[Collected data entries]
=== Section Start ===

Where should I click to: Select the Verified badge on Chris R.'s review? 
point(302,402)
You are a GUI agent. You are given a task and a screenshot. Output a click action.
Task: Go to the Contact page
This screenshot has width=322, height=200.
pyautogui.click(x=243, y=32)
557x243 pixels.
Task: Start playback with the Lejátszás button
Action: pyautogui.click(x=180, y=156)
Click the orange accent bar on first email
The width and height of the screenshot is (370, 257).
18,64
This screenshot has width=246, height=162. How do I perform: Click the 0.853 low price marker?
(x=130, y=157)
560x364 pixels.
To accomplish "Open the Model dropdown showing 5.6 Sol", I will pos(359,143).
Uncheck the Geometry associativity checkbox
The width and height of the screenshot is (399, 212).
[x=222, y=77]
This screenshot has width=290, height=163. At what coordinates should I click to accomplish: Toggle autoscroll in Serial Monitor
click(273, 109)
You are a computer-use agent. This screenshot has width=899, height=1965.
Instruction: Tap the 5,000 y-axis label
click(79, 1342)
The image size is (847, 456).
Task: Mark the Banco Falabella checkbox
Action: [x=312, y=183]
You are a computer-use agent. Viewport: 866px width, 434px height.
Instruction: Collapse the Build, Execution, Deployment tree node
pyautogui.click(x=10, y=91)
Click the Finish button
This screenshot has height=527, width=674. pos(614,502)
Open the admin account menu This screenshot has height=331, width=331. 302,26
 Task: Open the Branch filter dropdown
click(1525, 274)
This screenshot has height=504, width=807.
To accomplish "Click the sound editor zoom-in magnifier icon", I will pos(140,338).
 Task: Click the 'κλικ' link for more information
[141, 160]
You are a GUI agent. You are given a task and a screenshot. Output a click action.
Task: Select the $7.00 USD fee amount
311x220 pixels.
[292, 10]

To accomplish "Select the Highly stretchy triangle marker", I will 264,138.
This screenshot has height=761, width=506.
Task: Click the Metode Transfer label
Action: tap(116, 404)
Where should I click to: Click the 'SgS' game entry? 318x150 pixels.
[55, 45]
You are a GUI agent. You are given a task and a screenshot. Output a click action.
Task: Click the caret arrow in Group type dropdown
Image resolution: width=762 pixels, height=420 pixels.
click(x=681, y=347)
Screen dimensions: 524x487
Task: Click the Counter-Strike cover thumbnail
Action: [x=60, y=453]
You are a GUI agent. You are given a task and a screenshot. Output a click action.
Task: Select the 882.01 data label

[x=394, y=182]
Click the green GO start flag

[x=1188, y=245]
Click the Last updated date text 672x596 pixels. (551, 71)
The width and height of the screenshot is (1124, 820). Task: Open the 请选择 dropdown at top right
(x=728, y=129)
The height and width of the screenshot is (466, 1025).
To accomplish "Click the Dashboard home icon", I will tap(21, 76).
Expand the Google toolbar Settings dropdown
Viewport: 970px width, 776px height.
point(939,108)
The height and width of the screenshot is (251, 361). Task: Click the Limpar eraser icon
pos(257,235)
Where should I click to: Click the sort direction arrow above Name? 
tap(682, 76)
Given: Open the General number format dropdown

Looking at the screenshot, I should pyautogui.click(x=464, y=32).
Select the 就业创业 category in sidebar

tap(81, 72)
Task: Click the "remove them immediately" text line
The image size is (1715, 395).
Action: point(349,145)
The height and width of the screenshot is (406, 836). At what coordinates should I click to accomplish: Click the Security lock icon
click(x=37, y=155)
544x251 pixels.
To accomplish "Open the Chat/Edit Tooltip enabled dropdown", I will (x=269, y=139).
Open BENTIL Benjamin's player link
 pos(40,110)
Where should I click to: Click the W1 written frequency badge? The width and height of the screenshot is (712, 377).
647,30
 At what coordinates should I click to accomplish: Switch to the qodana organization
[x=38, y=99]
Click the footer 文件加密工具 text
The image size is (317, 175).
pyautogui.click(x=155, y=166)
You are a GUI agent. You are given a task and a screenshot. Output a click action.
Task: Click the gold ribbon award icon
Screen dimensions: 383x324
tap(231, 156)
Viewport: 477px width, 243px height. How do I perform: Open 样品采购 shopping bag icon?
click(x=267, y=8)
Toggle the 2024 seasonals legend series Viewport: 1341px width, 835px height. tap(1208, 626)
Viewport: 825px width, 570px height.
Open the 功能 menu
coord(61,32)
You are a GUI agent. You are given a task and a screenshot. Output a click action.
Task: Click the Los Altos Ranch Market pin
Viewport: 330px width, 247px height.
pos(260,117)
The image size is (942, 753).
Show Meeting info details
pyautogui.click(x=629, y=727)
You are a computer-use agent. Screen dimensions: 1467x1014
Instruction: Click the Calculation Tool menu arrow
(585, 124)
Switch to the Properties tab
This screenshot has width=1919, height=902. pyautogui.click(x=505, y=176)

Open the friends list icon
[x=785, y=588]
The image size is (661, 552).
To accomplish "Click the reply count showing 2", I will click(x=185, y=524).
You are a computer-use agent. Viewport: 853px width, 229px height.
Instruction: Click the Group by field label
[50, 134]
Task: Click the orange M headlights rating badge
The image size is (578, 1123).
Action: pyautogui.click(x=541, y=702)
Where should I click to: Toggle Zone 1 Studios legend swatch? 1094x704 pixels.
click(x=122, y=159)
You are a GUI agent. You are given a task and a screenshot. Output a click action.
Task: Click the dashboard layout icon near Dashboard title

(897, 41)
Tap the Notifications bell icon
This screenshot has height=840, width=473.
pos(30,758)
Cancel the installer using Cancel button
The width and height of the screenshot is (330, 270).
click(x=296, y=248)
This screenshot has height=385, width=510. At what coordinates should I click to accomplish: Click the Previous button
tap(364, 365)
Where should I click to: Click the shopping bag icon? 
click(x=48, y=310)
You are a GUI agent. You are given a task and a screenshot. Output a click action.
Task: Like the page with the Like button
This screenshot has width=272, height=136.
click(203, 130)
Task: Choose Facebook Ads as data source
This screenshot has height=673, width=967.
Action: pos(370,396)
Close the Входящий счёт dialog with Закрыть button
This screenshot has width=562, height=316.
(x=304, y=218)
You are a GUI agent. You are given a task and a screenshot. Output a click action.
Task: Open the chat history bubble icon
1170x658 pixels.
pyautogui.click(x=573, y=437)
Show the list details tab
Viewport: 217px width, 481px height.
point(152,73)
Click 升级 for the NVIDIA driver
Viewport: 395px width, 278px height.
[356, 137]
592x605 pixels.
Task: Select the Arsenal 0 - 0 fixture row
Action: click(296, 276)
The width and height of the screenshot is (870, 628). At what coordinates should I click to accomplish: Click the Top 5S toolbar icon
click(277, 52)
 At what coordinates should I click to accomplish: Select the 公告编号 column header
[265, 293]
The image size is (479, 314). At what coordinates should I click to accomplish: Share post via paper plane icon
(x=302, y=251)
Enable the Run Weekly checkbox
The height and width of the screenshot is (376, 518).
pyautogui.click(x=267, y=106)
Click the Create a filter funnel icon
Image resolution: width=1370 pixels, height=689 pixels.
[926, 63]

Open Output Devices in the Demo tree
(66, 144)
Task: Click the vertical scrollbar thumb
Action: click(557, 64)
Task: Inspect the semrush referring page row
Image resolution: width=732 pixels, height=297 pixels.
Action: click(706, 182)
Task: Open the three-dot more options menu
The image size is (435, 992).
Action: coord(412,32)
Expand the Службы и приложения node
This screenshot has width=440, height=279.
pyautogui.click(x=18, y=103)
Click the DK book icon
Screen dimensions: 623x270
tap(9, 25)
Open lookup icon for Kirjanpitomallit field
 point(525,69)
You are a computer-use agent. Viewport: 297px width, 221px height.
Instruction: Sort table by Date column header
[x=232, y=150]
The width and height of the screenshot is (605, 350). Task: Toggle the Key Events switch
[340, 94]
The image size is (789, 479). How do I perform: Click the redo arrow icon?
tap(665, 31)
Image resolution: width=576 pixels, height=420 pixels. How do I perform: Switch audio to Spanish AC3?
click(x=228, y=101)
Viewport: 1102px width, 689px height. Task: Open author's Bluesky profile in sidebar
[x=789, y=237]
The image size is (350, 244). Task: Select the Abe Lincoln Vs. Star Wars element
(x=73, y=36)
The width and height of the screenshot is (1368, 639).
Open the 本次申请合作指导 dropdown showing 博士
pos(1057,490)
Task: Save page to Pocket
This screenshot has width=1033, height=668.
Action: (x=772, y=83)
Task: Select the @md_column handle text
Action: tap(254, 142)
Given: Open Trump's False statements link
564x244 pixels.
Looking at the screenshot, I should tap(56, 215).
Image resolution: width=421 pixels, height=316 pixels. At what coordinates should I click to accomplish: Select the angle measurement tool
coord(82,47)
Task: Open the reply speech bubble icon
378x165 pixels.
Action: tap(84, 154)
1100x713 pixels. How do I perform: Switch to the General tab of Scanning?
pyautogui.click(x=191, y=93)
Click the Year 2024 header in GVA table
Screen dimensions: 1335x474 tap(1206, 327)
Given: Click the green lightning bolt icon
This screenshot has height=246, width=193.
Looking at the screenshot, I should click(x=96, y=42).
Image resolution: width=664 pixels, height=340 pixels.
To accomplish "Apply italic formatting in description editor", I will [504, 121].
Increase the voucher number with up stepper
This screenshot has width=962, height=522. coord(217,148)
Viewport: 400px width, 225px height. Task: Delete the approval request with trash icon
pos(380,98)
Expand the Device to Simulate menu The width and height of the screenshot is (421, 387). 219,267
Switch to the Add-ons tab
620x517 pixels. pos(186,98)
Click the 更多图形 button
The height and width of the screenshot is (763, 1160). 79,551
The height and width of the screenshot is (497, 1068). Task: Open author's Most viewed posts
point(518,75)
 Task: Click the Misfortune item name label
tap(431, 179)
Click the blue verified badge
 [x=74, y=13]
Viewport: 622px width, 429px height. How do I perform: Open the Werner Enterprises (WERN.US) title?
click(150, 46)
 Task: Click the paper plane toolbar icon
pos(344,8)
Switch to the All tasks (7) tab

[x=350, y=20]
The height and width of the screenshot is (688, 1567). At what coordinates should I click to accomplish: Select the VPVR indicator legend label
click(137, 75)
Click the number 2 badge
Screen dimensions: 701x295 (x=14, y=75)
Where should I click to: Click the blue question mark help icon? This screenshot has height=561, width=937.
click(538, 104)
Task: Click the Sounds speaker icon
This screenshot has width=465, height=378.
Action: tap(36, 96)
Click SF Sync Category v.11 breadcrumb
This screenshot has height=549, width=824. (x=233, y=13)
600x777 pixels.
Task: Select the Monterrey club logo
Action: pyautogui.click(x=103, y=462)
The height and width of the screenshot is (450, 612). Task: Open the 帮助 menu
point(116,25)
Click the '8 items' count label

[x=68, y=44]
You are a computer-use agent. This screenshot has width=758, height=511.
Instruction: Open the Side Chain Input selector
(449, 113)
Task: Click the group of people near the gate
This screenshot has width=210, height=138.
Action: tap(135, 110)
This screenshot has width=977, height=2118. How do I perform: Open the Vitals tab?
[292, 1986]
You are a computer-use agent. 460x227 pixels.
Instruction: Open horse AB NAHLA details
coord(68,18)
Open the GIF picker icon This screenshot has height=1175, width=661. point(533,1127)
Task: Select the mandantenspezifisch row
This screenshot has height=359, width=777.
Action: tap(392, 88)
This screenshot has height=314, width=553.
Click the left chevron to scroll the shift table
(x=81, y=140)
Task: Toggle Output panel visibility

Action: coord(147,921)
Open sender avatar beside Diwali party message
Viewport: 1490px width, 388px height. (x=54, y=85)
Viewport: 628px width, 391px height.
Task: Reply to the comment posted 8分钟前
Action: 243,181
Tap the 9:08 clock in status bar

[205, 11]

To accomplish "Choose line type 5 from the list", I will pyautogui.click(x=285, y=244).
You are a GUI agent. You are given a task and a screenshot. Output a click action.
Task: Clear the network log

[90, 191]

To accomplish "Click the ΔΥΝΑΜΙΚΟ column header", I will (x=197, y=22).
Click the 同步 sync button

=== Section End ===

TRY IT ::
Reproduce the records above exactly, from the first line through the line containing "This screenshot has height=504, width=807.", and output nothing else.

EXERCISE SOLUTION ::
Where should I click to: Select the Verified badge on Chris R.'s review? 
point(302,402)
You are a GUI agent. You are given a task and a screenshot. Output a click action.
Task: Go to the Contact page
This screenshot has width=322, height=200.
pyautogui.click(x=243, y=32)
557x243 pixels.
Task: Start playback with the Lejátszás button
Action: pyautogui.click(x=180, y=156)
Click the orange accent bar on first email
The width and height of the screenshot is (370, 257).
18,64
This screenshot has width=246, height=162. How do I perform: Click the 0.853 low price marker?
(x=130, y=157)
560x364 pixels.
To accomplish "Open the Model dropdown showing 5.6 Sol", I will pos(359,143).
Uncheck the Geometry associativity checkbox
The width and height of the screenshot is (399, 212).
[x=222, y=77]
This screenshot has width=290, height=163. At what coordinates should I click to accomplish: Toggle autoscroll in Serial Monitor
click(273, 109)
You are a computer-use agent. This screenshot has width=899, height=1965.
Instruction: Tap the 5,000 y-axis label
click(79, 1342)
The image size is (847, 456).
Task: Mark the Banco Falabella checkbox
Action: [x=312, y=183]
You are a computer-use agent. Viewport: 866px width, 434px height.
Instruction: Collapse the Build, Execution, Deployment tree node
pyautogui.click(x=10, y=91)
Click the Finish button
This screenshot has height=527, width=674. pos(614,502)
Open the admin account menu This screenshot has height=331, width=331. 302,26
 Task: Open the Branch filter dropdown
click(1525, 274)
This screenshot has height=504, width=807.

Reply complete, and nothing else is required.